Where was all that hidden? I reckon it was stored and locked somewhere in the back of your mind, away and off-limits to your conscious life, until one day, years ahead, a tiny material or emotional stimulant knocks off all its restraints and inhibitions, causing the magical presence of your forgotten friend to burst into your living memory. This, by itself, is amazing, but it could have been way baffling, had it happened that those tiny materials and emotional factors chose to work on you while you are awake with eyes wide open! That is what happened to me when I, the other day, was watching a video chunk of a confusing brouhaha of combined Ethiopians and PFDJ mob in support of the Ethiopian war on Tigray. There was at the seeming center of the jumble, a supposed Eritrean with a supposed Eritrean flag covering the entire of his head, back and behind, moving heavily, drowning in loud vulgar music and songs, surrounded and followed by a rabble of his likes.

The video hit my mind and conscience with a force of a lightning rod, breaking a floodgate of what seemed to me long-forgotten memories. I felt mesmerized, detached from the video, and connected to myself by a scenery embodied in front of my mind’s eye, a turbulent theatrical manifestation full of majesty, music, and dust. A manifestation I could not be sure of its historical reality though it seemed to me so real as to be dismissed. I couldn’t, and can’t now, recognize and discern if this scenery happened, as described hereunder, or if it was my imagination playing tricks on me. I have no objective reference supporting my assertion of its reality. I had to consult friends and peers and inquire if they ever have experienced something similar to what I think has happened in the remote past; it was all in vain and of no help. Yet, it is tough for me to abandon my claim because I believe strongly in what I once read: “Memory is a relative to truth if not its twin”.

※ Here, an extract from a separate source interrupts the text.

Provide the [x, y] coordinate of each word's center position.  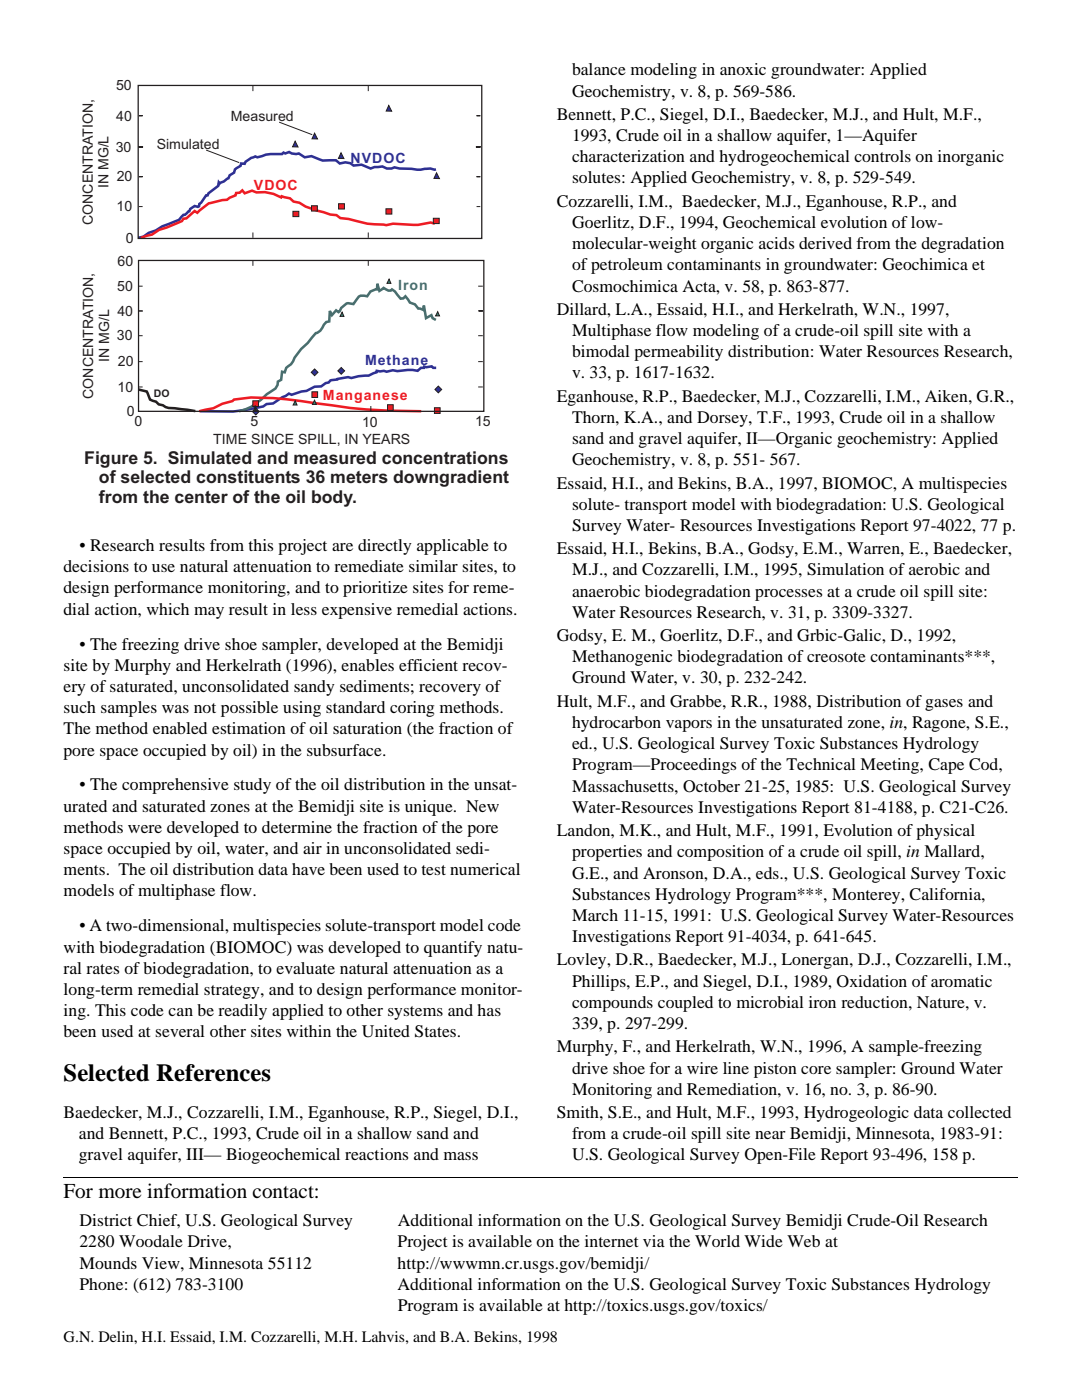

So here is what I believe has happened though forgotten for long as to be thought dead, now resurrected by a human bull in a silly show:

I believe that during Eritrea’s Ethiopian era, there was a folkloric practice in Asmara whereby an ox for slaughter in a wedding festivity was paraded in the streets of the neighborhood, his back fully covered in the tricolor Imperial flag, boys, men, and children following the procession amidst great joy and fanfare: lyrics, songs, and music in the air. The poor animal, mooing between the wails of the Meleket (መለኸት) and shrieks of the Embelta (እምብልታ), now digging

heels resisting to make headway, halting the procession to a standstill, no matter how loud and sharp the cracks of the cane stinging and inflaming its back and behind by a giant barefooted man in white-strait-garb and a tricolor bandana tied around his head, shouting, and moving erratically giving-away his disappointment in the failure of the order of things dictating the ox, to smoothly, and submissively, proceed to his death. The next minute, the beast’s eyes seemed frozen, nostrils bloated and wide-open as if whiffing flames, now he starts moving sluggishly, then hurriedly, and at last as if in a race of jogging to overtake his tormentor, rushes boldly to the finale where the butcher and his long knife are eagerly waiting.

But it is not only this that the video show with its human ox at the center has kindled in my memory, it also awakened in me a paragraph by a great writer, Franz Kafa, in his breathtaking short story “The Great Wall of China” in which the narrator describes the people’s unawareness of what was happening to them:

“The people will never know anything about these struggles and suffering. Like those who have come too late, like strangers to the city, they stand at the end of the thickly populated side alleyways, quietly living off the provisions they have brought with them, while far off in the marketplace right in the middle foreground the execution of their master is taking place.”

Kafka never said who the ruler is, but I choose to think of the ruler as “The rule of law“!